Cinnamon Sugar French Toast Muffins

Instructions

  1. Preheat and Prepare: Preheat your oven to 375°F (190°C). Line a standard 12-cup muffin tin with paper liners or grease it thoroughly with non-stick cooking spray.

  2. Combine Dry Ingredients: In a medium bowl, whisk together the 2 cups of flour, 1/2 teaspoon baking powder, 1/2 teaspoon baking soda, 1/2 teaspoon salt, and 1 tablespoon of cinnamon. Set aside.

  3. Mix Wet Ingredients: In a large bowl, whisk the 1/2 cup of melted butter and 3/4 cup brown sugar together until smooth. Add the eggs one at a time, whisking well after each addition. Then whisk in the 1 cup of buttermilk and 1 teaspoon of vanilla extract until the mixture is well combined.

  4. Combine Wet and Dry: Gently fold the dry flour mixture into the wet ingredients using a spatula. Stir just until the flour is incorporated and no dry streaks remain. Do not overmix; the batter will be slightly lumpy.

  5. Fill Muffin Tin: Divide the batter evenly among the prepared muffin cups, filling each about 2/3 to 3/4 full.

  6. Bake: Bake for 15-20 minutes, or until the tops are set and a toothpick inserted into the center of a muffin comes out clean.

  7. Prepare Topping: While the muffins are baking, prepare the topping. In a small, shallow bowl, melt the 1/4 cup of butter for the topping. In a separate small bowl, mix the 1/2 cup granulated sugar and 1 teaspoon of cinnamon.

  8. Coat the Muffins: As soon as the muffins are done baking, let them cool in the pan for just 2-3 minutes (they should be cool enough to handle but still warm). Carefully remove each muffin from the tin.

  9. Dip and Roll: Dip the top of each warm muffin into the melted butter, then immediately roll it in the cinnamon-sugar mixture to coat generously. Place on a wire rack to cool completely.

  10. Serve: Enjoy warm or at room temperature.

Notes

  • Buttermilk Substitute: No buttermilk? No problem! Make your own by adding 1 tablespoon of white vinegar or lemon juice to a liquid measuring cup. Then, add enough regular milk to make 1 cup total. Stir and let it sit for 5 minutes before using.

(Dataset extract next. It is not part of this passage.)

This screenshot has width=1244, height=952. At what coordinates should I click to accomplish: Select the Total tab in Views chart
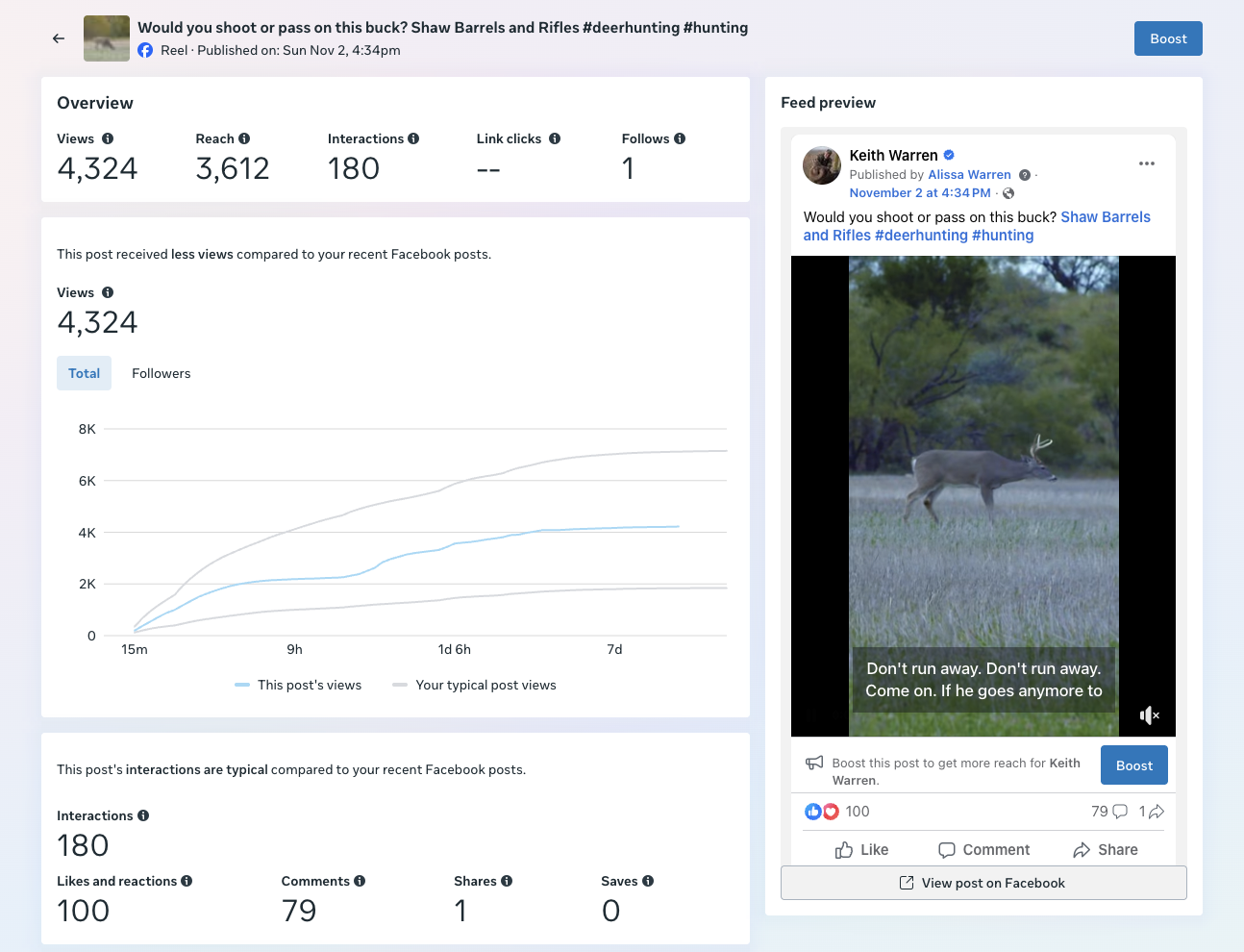[84, 373]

  • Avoid Overmixing: Overmixing the batter is the most common reason for tough, dense muffins. Mix until the ingredients are just combined.

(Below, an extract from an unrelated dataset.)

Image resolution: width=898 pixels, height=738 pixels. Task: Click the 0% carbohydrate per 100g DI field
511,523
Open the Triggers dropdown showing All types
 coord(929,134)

  • Make-Ahead Tip: These muffins store wonderfully. Keep them in an airtight container at room temperature for up to 2 days, or freeze them (without the topping, for best texture) for up to 3 months. Thaw and re-toast lightly before adding the butter and cinnamon sugar topping.

  • For a Extra French Toast Feel: Add a pinch of nutmeg or a 1/4 teaspoon of maple extract to the batter along with the vanilla.